(Stored data)
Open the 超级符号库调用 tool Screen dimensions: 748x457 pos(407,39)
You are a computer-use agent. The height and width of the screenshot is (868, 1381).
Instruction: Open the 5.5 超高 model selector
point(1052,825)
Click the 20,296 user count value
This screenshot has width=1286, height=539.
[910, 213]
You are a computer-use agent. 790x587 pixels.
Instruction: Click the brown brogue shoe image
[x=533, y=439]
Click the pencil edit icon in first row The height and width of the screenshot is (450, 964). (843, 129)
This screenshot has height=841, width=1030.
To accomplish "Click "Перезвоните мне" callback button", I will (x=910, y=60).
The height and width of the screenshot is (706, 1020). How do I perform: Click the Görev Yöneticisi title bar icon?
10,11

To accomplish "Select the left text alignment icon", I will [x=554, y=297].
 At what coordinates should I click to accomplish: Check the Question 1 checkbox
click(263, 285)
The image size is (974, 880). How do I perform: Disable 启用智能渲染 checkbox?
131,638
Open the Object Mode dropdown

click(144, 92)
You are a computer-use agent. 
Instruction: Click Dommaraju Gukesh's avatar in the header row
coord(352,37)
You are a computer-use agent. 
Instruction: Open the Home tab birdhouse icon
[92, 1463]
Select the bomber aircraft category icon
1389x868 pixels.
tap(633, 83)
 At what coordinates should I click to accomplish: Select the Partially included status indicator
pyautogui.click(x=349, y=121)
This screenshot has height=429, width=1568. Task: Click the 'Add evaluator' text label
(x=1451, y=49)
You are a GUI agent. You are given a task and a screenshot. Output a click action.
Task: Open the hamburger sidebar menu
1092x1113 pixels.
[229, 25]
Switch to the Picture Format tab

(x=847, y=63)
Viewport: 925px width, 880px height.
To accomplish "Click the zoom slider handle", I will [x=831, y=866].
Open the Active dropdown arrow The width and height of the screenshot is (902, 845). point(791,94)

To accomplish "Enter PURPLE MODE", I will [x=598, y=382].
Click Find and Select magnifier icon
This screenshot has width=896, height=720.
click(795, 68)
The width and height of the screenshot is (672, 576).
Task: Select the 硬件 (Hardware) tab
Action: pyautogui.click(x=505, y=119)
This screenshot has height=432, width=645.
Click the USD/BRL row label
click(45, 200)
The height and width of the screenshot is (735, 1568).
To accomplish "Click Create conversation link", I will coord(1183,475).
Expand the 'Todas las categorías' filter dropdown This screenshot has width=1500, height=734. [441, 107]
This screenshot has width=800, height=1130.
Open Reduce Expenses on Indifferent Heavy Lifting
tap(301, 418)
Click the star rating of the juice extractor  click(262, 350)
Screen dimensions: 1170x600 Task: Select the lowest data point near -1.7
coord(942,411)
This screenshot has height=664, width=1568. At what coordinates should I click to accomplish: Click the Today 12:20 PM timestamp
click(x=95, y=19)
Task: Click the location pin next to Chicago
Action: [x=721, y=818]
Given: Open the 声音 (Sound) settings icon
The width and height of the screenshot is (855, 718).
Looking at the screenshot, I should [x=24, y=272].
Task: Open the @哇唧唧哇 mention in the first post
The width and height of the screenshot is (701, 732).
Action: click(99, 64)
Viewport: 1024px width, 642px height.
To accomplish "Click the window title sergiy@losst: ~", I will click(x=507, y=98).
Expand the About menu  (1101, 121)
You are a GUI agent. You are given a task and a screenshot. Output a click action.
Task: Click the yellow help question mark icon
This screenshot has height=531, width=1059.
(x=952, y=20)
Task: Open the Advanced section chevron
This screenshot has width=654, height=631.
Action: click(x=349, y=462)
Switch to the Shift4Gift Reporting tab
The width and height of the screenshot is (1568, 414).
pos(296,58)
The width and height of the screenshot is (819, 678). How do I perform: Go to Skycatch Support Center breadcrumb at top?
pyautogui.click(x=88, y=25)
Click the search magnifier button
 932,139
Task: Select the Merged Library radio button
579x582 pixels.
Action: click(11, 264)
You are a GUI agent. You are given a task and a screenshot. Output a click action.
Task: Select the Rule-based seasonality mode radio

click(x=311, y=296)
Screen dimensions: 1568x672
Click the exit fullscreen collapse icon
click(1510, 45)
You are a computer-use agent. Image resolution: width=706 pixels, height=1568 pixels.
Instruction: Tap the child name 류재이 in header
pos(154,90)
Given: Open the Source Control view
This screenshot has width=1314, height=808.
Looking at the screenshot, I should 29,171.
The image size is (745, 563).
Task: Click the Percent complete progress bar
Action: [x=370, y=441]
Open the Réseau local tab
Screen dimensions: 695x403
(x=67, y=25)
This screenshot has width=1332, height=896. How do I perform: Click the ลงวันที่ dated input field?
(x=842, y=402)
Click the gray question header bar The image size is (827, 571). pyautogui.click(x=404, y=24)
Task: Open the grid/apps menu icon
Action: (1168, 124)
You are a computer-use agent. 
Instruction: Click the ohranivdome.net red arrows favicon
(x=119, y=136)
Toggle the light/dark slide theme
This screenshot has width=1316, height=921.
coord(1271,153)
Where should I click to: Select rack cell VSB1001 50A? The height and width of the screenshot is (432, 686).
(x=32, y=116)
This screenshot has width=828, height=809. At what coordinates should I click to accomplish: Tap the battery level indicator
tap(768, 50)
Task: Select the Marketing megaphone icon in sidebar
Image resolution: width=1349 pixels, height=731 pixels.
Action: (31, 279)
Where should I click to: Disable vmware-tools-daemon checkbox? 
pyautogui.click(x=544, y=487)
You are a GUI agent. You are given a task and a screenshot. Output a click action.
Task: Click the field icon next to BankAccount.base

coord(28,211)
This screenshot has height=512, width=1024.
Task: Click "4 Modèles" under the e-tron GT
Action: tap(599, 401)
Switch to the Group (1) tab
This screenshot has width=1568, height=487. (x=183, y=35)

> [TASK OBJECTIVE]: Return only what runs from the line containing "Image resolution: width=1349" to the last line of the records above, both ends included, exactly as written.

> [RESULT OF THIS EXERCISE]:
Image resolution: width=1349 pixels, height=731 pixels.
Action: (31, 279)
Where should I click to: Disable vmware-tools-daemon checkbox? 
pyautogui.click(x=544, y=487)
You are a GUI agent. You are given a task and a screenshot. Output a click action.
Task: Click the field icon next to BankAccount.base

coord(28,211)
This screenshot has height=512, width=1024.
Task: Click "4 Modèles" under the e-tron GT
Action: tap(599, 401)
Switch to the Group (1) tab
This screenshot has width=1568, height=487. (x=183, y=35)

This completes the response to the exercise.